# Slow Bowl advice?



## marycciu (Oct 12, 2014)

Hi all, 

Since you were so much help with my puppy bed question I thought I'd ask you about the phenomena that is known as the Slow Bowl.

We saw the cute Kyjen slo-bowl at the pet shop and I'm really tempted!

There are other, cheaper (although not as cool looking) versions available too.

Seems like a good idea for the doggie, but wonder if anyone has any experience with them?

Also, if you have experience with the Kyjen brand, which design would you recommend? I saw in one review a woman said the 'drop' design was "too easy" for her pup, and that the 'flower' design was better. No idea!

Thanks in advance (again!)

Only 4 sleeps til I see my little girl for the first time -- and then the long wait to pick up day on the 20th December!


----------



## 2ndhandgal (Aug 29, 2011)

They are really good if you have a dog who gulps their food down but most poodle crosses are more delicate eaters so I would just go for a normal bowl and get one later if you feel the need.

They can be good if you want the meal to be an activity in itself - a friend used one like this for a deaf blind collie to give her something to occupy some of her time.


----------



## marycciu (Oct 12, 2014)

I was thinking as more of an activity I guess ... as there's no way to know if our little doggie will be a little piggie yet!


----------



## wellerfeller (Jul 12, 2011)

I'm in the no food bowl camp!! A dog loves to work for their food so I would use food rations in training or feed from a kong or treat ball. A food bowl gives a free ride


----------



## susanb (Jan 19, 2012)

we have this one for Gisgo:

http://www.amazon.co.uk/Company-Ani...id=1415726072&sr=1-1&keywords=slow+dog+feeder

He used to really gulp his food down in only a few seconds, but using this it takes much longer and is more of a challenge for him. He never suffered side effects from the gulping - but I didn't think it could be good for him to eat so quickly.

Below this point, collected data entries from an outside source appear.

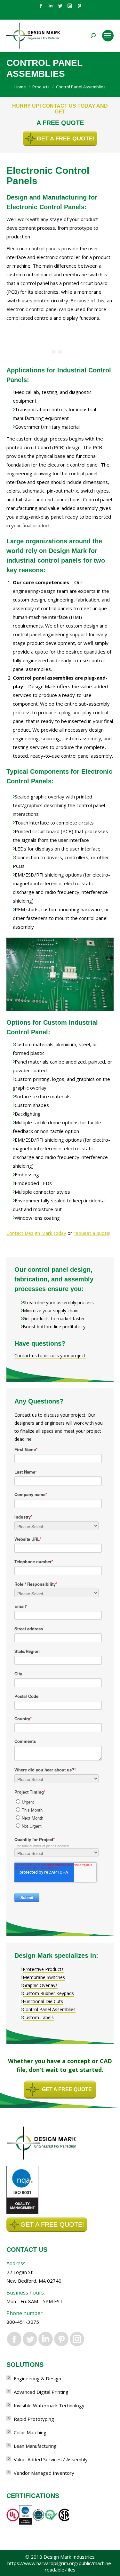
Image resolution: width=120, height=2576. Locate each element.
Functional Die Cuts (43, 2001)
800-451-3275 (22, 2322)
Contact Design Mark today (36, 1233)
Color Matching (30, 2432)
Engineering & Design (37, 2378)
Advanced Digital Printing (41, 2392)
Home (20, 87)
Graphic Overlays (40, 1985)
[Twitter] (60, 6)
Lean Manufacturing (35, 2446)
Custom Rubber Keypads (48, 1993)
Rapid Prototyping (34, 2419)
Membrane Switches (44, 1977)
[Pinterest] (79, 6)
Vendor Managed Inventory (44, 2473)
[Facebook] (41, 6)
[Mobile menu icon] (108, 35)
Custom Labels (38, 2017)
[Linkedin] (50, 6)
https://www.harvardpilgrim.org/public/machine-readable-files (60, 2566)
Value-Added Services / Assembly (51, 2459)
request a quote (91, 1233)
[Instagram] (70, 6)
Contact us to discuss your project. (50, 1355)
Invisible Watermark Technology (49, 2405)
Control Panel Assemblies (49, 2009)
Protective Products (43, 1969)
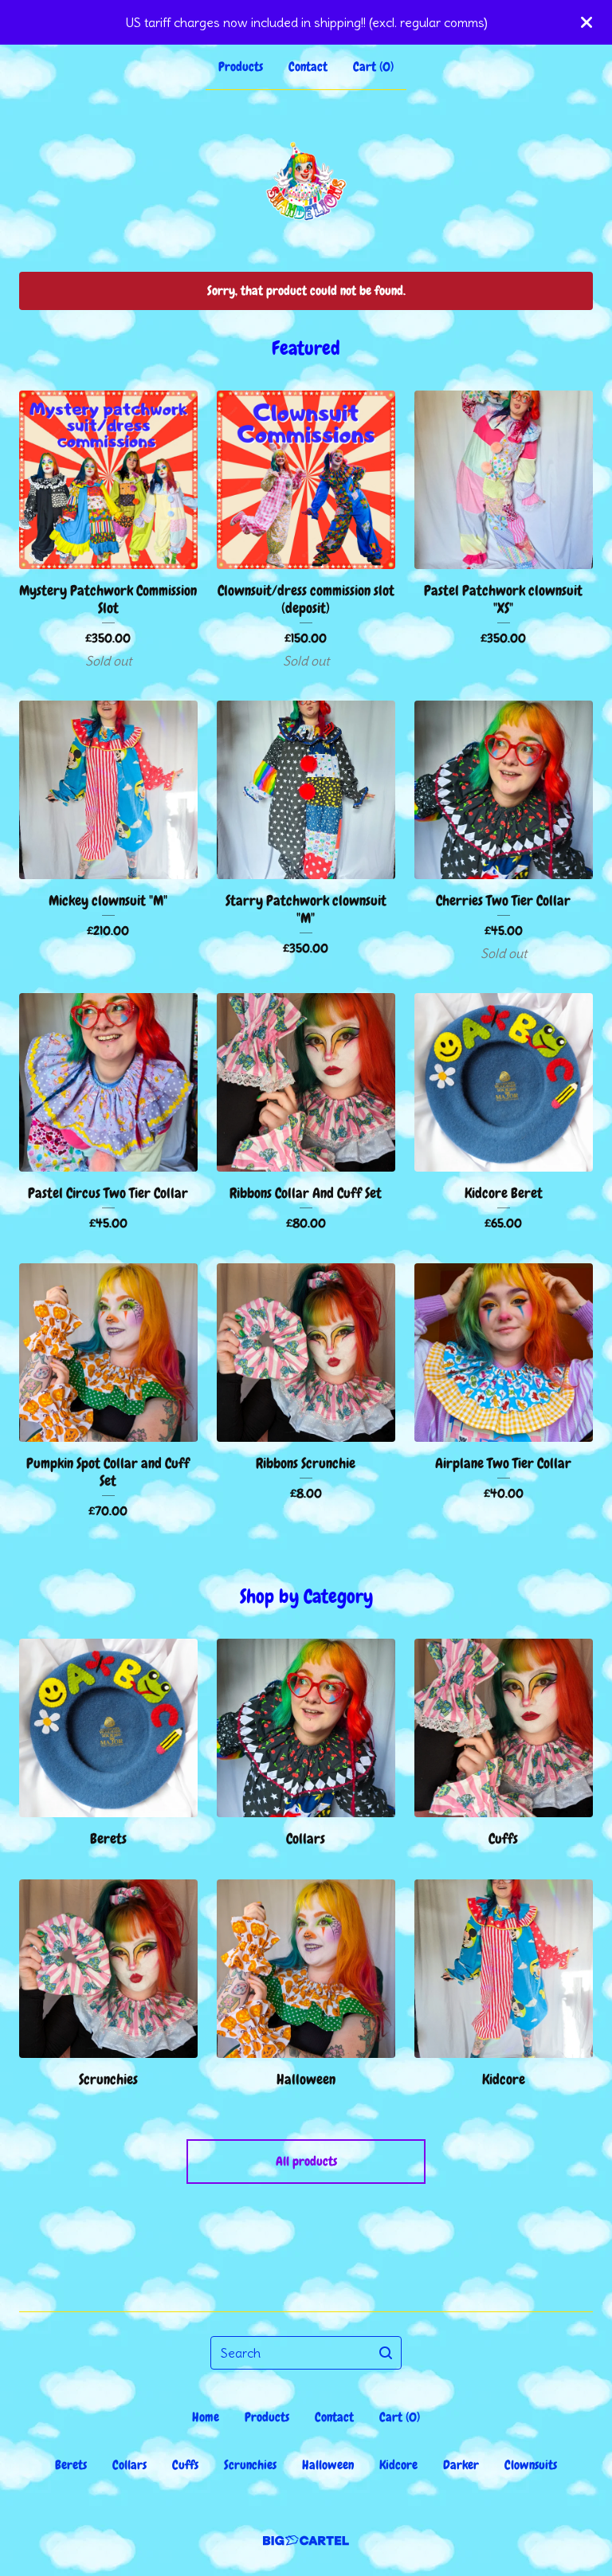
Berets (71, 2464)
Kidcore (398, 2464)
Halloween (328, 2464)
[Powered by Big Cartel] (306, 2540)
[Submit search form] (385, 2352)
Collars (129, 2464)
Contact (308, 66)
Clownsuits (530, 2464)
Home (205, 2417)
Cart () (373, 66)
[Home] (306, 180)
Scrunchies (250, 2464)
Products (240, 66)
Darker (461, 2464)
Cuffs (185, 2464)
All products (306, 2161)
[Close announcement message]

It does the job, and we can wash it in the dishwasher


----------



## DB1 (Jan 20, 2012)

I have this bowl http://www.petco.com/assets/product_images/8/800443126820C.jpg got it from a local petshop but only to slow him down gulping his raw mince, I wouldn't bother he was eating kibble. actually Dudley doesn't get such a free ride as most days for at least one meal he is on the grooming table having a nail or 2 cut or a leg brushed while he eats!!


----------



## Tinman (Apr 23, 2013)

I used a slow feeder bowl for Ralph, he was a gulper - it worked well.
It was just a simple one from amazon I think.
We didn't use it for long, and he now has a nice "designer" bowl.
So if your going to use it permanently, then have the good one.
If it's just for teaching him to eat nicely and properly - go for a cheaper temporary option x


----------



## Miss Lilly (Sep 12, 2014)

2ndhandgal said:


> most poodle crosses are more delicate eaters.


...Someone should tell Miss Lilly: she gulps her food down so quickly that she often has hiccups and / or burps (loudly) when she's finished. My not so little six month old (now approaching 10kg) scruff muffin has no idea how to be delicate!! 

I think if you are feeding kibble, then a Kong Wobbler is pretty cool: Miss Lilly loves it and it keeps her occupied for ages. I also sometimes just scatter her food or hide small piles of it in different places so she has to work a little harder.

I am starting to think about moving her over to BARF so maybe a slow feeder will be helpful then.


----------



## Milly_pup (Sep 28, 2014)

I have this one as Milly is a terrible gulper!! She used to regurgitate every meal and then eat it ....hno:hno:

This slow feeder is rather expensive but worth every penny. I agree with others though, see how your puppy is with a regular bowl first. Are you crating her? If so here are some great bowls that clip I to the crate 

Enjoy your new pup, can't wai to see pics!


----------



## RuthMill (Jun 30, 2012)

wellerfeller said:


> I'm in the no food bowl camp!! A dog loves to work for their food so I would use food rations in training or feed from a kong or treat ball. A food bowl gives a free ride


You feed NI now don't you? What do you do with the raw food if not using a bowl?


----------



## fairlie (Sep 7, 2013)

Rufus has a personal food dispenser, so bowl rarely required. Except she is away on holiday just now so the regular bowl is coming in handy. It seems funny to me that he is a dainty eater despite his no holds barred approach to everything else in life.


----------